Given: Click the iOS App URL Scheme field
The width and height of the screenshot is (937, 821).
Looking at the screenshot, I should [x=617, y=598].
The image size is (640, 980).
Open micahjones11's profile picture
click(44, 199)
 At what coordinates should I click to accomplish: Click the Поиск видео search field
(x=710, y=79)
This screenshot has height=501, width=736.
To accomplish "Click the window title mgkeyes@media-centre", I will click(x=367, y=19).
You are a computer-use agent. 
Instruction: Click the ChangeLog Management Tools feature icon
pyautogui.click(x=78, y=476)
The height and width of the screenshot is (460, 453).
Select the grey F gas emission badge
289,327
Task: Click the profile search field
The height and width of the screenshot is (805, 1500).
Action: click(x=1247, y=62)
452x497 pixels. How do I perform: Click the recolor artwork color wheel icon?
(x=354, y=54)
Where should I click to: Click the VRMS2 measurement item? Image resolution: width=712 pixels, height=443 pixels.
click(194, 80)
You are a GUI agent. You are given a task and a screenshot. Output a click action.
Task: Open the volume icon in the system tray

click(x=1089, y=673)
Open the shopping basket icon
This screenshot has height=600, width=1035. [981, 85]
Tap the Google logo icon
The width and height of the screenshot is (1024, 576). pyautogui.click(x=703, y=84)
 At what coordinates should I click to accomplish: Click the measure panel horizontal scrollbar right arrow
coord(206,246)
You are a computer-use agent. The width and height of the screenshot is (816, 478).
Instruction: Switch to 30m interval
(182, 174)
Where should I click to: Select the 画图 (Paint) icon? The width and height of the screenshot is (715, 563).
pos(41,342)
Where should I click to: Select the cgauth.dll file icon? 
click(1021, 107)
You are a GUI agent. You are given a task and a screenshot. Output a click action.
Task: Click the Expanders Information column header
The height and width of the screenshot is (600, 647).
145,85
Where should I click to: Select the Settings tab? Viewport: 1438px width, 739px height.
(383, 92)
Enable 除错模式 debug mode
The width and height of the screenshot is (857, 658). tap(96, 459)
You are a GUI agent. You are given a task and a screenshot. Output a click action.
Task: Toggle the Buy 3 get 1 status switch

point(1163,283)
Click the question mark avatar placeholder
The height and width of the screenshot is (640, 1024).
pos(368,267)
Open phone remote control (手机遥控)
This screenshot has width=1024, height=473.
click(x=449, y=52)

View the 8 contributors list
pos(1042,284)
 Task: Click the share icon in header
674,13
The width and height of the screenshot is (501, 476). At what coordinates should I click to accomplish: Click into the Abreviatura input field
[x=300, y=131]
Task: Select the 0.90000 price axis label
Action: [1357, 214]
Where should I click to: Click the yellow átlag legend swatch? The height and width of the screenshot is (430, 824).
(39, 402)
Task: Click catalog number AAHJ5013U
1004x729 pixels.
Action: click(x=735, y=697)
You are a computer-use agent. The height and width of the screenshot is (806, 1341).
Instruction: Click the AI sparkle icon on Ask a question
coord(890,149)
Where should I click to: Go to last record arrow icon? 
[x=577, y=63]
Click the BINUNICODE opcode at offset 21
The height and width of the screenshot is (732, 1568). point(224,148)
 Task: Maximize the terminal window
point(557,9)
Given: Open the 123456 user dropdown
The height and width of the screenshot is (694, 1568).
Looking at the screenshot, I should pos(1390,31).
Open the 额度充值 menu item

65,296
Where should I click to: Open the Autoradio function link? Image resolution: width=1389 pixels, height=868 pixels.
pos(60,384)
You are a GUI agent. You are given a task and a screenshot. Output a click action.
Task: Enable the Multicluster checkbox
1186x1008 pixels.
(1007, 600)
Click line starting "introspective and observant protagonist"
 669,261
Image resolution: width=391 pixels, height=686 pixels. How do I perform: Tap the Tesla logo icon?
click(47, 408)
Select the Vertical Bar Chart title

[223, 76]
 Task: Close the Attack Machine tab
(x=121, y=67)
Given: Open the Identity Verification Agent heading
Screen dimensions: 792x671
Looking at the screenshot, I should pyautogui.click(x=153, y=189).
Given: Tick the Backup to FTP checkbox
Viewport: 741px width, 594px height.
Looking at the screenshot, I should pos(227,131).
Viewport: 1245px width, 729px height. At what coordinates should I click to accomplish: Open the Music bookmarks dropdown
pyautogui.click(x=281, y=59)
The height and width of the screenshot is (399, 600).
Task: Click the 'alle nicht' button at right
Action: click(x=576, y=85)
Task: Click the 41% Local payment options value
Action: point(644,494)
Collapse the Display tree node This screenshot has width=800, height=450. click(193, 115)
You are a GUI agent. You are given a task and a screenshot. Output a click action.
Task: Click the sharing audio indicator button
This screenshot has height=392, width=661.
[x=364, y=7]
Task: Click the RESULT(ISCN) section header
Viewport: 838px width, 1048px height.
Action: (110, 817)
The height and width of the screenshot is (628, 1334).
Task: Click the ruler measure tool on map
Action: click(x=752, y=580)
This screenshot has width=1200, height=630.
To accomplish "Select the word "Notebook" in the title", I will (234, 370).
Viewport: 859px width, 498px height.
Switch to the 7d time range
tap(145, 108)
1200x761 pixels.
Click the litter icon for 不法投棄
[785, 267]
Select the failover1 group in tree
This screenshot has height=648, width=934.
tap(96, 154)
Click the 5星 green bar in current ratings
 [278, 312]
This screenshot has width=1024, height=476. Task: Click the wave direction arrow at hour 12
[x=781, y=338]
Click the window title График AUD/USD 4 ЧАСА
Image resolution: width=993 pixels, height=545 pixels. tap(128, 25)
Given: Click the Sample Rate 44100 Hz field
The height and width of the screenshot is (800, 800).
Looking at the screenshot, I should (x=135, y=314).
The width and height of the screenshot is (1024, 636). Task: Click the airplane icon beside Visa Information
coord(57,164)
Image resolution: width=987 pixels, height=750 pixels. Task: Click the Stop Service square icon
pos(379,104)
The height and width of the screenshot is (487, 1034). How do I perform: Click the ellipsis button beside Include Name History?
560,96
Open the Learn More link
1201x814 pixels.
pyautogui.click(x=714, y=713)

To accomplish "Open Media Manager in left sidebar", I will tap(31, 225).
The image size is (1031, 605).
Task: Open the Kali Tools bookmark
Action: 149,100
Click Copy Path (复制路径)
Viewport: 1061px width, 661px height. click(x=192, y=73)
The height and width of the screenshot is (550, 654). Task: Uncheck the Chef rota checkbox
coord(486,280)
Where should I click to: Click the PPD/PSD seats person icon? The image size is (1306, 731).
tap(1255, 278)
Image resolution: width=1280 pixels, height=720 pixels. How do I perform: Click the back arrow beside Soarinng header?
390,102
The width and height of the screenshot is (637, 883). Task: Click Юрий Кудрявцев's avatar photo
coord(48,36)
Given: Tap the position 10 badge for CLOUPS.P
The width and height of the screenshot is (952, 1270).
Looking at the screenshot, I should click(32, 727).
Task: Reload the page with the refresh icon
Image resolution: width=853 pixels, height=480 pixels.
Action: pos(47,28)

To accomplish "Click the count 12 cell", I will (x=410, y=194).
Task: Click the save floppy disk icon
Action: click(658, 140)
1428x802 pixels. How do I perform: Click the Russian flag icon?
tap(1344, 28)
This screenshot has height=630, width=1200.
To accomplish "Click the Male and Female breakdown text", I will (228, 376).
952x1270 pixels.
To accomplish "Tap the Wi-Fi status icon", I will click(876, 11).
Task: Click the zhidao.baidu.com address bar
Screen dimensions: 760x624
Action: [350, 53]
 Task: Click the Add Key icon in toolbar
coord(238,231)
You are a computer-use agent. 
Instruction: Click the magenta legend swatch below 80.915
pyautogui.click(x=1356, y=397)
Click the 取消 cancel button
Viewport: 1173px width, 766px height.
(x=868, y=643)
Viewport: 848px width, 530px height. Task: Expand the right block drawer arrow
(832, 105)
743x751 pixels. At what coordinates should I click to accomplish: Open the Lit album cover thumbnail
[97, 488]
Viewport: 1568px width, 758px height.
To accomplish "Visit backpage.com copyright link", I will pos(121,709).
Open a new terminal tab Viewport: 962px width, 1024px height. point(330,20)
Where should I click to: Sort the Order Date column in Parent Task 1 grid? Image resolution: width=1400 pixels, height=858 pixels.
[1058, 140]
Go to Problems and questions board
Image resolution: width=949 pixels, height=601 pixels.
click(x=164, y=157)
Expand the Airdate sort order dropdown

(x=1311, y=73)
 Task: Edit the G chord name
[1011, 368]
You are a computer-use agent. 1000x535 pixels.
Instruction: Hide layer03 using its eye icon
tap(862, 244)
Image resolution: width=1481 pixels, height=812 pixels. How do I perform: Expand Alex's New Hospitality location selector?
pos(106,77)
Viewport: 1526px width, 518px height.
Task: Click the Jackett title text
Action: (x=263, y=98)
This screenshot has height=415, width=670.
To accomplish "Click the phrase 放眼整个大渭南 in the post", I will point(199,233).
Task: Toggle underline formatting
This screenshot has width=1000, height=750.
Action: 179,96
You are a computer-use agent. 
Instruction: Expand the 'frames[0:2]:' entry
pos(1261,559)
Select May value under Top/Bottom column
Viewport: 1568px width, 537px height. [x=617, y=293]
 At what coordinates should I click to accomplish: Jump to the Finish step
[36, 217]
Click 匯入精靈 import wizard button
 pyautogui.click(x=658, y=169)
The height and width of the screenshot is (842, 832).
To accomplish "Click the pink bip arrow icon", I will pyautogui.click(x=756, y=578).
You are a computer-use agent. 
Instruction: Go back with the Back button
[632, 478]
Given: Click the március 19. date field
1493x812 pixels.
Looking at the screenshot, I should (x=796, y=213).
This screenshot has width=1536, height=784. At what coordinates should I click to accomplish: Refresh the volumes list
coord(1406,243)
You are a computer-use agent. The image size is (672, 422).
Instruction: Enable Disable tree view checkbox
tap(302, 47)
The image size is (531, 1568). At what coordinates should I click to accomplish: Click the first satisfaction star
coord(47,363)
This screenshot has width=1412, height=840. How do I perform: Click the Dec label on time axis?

=====

Nothing past the line containing "This screenshot has height=501, width=736." should be restated; transcribe the material exactly from its first line through that line.

Given: Click the iOS App URL Scheme field
The width and height of the screenshot is (937, 821).
Looking at the screenshot, I should [x=617, y=598].
The image size is (640, 980).
Open micahjones11's profile picture
click(44, 199)
 At what coordinates should I click to accomplish: Click the Поиск видео search field
(x=710, y=79)
This screenshot has height=501, width=736.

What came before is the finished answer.